De Elena Pisu / Production 2017

corégraphie: Elena Pisu
avec: Michele di Erre et Elena Pisu
illustrations sur scène: Michele di Erre
scène, light design et sonorisation: Andrea Sangiorgi
production: TIDA et Cie Les 3 Plumes avec le soutien de la région autonome Vallée d'Aoste
soutien en résidence: Arte Transitiva - Officine CAOS, Turin // Workspace Ricerca X - Fondazione Piemonte Dal Vivo

durée 40 min

"Et en fait, nous sommes au point que lorsque nous parlons du corps, nous pouvons nous demander de quoi il s'agit, si cette pulsation de mes os et de mes muscles, si ce réseau de connexions sociales et de valeur, ou si la somme indéfinie de toutes les représentations et les points de vue sur le monde vécu. "
Francesco Marsciani

Un corps féminin nu se déplace dans l'espace tandis qu'un peintre reproduit son image: le tableau est créé et modifié sous les yeux du spectateur.

Ritratto di est une série d'approches entre corps et représentation, qui se produisent en temps réel sur la scène. C'est une conversation entre un corps en mouvement et des yeux qui l'observent et le représentent.

La vision d'un corps avant qu'il ne prenne forme, masse encore confuse; l'affirmation d'un corps présent; la mémoire du corps et de ses parties individuelles, la recherche de la manière dont l'iconographie a façonné à chaque époque le corps féminin dans l'incarnation des symboles au service de la pensée philosophique, du corpus social et de la morale.

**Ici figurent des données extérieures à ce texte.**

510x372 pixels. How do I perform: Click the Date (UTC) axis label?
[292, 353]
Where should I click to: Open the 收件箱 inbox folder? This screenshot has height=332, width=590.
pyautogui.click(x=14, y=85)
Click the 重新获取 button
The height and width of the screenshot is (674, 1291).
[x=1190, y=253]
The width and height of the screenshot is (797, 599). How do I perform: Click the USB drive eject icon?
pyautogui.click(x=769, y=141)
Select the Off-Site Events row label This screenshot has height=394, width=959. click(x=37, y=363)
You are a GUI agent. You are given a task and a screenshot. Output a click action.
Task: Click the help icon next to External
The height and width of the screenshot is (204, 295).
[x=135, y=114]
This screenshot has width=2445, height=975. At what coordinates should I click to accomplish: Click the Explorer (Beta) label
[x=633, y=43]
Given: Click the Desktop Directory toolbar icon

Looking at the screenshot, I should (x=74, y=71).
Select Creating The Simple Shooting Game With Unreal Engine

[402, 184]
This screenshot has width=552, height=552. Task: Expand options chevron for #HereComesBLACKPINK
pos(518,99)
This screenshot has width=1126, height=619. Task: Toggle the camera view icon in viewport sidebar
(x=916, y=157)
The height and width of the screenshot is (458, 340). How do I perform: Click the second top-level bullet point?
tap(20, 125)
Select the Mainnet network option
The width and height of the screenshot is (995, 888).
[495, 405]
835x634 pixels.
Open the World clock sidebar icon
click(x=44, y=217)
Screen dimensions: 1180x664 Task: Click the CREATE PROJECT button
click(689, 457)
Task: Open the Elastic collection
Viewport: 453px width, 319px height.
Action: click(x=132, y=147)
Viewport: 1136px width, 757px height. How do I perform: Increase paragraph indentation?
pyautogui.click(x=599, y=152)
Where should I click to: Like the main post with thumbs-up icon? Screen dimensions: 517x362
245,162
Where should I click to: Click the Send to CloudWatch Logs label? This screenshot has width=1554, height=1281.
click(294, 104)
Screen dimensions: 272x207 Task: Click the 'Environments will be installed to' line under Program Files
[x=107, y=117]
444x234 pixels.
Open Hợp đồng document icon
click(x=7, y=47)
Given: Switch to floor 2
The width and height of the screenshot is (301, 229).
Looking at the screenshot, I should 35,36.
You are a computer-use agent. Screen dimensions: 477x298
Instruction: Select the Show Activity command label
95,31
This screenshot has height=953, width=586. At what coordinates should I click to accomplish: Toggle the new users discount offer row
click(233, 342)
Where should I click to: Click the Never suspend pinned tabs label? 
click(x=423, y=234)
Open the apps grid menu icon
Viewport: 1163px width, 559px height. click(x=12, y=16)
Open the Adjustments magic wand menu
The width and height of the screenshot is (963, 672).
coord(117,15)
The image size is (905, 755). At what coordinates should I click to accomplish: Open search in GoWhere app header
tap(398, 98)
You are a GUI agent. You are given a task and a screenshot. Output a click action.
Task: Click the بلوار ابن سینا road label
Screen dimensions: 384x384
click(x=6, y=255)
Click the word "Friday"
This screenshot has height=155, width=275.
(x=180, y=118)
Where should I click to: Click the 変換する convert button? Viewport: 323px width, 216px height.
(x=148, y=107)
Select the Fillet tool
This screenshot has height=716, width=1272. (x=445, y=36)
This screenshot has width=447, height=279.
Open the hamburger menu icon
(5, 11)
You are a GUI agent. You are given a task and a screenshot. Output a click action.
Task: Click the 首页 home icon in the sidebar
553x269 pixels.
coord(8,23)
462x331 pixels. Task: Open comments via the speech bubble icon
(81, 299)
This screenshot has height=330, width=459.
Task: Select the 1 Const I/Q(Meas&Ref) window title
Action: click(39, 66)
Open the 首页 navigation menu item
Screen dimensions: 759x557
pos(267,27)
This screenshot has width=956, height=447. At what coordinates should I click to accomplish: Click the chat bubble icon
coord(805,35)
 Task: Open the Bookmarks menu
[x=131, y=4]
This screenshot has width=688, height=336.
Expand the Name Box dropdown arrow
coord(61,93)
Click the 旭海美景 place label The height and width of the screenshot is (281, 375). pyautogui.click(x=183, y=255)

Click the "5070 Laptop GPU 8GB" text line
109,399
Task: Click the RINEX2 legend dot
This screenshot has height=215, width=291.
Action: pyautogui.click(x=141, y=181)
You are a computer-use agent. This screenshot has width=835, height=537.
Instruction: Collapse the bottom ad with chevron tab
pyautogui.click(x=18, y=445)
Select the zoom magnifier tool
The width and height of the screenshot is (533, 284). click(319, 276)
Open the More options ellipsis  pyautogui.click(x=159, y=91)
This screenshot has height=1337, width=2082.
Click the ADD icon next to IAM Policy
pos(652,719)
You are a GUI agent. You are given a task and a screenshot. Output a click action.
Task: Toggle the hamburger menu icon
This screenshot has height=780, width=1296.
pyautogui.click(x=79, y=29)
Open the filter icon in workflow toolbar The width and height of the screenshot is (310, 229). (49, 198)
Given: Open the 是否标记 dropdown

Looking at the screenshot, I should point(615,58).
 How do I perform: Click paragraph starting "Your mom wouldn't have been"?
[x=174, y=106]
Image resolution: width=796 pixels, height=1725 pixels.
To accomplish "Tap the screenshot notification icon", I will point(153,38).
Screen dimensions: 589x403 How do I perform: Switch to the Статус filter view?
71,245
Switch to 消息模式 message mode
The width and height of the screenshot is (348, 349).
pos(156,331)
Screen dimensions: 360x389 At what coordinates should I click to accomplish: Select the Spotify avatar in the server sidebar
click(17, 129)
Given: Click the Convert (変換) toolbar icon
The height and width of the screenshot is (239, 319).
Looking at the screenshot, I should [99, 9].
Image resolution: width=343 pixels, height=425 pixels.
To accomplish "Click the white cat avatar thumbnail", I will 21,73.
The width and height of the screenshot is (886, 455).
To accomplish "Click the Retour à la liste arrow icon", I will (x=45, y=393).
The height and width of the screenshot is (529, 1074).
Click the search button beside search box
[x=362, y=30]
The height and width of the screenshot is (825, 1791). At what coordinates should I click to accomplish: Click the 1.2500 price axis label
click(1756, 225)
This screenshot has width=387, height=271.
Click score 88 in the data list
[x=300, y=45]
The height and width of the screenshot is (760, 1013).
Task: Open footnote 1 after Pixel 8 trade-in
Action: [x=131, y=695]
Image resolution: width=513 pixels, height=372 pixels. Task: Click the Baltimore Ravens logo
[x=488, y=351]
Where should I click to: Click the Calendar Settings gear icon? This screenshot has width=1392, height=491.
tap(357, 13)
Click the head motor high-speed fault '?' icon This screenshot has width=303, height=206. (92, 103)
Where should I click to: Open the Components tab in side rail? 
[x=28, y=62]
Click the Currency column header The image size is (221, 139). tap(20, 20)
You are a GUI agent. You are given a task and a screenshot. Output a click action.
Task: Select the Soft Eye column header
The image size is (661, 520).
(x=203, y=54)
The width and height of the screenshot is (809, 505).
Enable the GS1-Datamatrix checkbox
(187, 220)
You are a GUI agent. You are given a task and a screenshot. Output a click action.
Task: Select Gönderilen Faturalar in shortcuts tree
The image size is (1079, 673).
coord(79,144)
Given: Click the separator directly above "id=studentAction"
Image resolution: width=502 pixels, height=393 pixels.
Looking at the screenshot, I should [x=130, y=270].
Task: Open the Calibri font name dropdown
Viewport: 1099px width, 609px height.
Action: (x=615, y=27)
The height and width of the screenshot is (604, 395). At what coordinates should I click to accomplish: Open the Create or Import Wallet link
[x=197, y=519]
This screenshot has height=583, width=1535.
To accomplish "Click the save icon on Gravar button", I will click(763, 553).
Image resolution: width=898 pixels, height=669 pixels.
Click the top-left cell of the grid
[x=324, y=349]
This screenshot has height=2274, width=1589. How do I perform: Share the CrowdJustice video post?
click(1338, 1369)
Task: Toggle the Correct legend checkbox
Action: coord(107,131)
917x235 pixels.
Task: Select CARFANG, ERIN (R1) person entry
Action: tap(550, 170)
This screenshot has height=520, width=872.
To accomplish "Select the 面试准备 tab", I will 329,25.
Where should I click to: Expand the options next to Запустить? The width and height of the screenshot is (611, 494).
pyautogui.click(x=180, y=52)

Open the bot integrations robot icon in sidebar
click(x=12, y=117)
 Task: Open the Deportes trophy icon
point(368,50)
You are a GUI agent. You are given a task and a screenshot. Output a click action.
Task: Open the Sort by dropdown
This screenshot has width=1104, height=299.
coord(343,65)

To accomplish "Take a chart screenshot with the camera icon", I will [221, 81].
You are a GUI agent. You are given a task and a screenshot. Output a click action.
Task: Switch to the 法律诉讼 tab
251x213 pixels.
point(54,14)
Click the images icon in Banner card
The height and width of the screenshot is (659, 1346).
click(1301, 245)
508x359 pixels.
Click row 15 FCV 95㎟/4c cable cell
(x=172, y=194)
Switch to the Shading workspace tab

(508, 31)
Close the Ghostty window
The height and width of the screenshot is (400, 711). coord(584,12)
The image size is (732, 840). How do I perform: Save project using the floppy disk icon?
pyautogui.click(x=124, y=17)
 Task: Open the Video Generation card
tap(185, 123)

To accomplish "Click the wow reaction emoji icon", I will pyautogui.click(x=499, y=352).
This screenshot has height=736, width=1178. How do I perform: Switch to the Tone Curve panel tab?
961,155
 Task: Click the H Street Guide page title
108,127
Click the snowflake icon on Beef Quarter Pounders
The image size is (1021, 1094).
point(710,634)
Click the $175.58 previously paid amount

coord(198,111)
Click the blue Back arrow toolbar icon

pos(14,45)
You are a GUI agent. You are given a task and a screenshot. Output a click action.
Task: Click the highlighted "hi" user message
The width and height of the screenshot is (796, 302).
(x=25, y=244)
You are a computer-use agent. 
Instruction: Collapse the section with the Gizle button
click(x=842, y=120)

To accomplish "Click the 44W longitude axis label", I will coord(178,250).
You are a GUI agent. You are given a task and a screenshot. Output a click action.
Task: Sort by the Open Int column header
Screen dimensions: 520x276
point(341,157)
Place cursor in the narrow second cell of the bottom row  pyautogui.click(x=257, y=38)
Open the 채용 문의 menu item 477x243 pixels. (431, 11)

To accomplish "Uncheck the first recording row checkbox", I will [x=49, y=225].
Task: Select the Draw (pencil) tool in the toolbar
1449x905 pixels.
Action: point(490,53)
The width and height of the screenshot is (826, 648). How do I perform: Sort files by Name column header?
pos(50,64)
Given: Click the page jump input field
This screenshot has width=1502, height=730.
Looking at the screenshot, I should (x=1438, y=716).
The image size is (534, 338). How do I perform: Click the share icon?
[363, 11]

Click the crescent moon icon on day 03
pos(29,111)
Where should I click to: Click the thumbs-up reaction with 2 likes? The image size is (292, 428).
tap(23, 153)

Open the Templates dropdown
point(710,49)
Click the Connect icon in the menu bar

Quels symboles, quelles icônes sont créés à travers le corps ou attribués à lui? Quelles parties du corps se transforment en image? La danse n'est qu'une évolution dynamique entre d'innombrables icônes, elle génère un unicum qui est plus que la somme des éléments et suscite des réactions qui ne peuvent être expliquées par des mots mais compréhensibles par le corps lui-même.

Ritratto di essaie de mettre en évidence la nature changeante du corps, potentiellement enfant, homme, femme, en le transformant en une carte du vécu. Il interroge en même temps l'écart entre la perception subjective et le regard extérieur: en dessinant le corps nu, le peintre propose sa propre vision de l'image corporelle, en s'en appropriant et en la modifiant. Le corps et le portrait occupent le même espace et alternent dans les rôles d'objet et de sujet, de modèle et d'auteur, plaçant le public devant deux images qui ont la même origine mais des résultats dissonants. Une invitation à questionner notre regard et notre capacité à générer des significations à partir de ce que nous voyons: que regardons-nous? Comment les images qui se reflètent dans nos yeux changent-elles?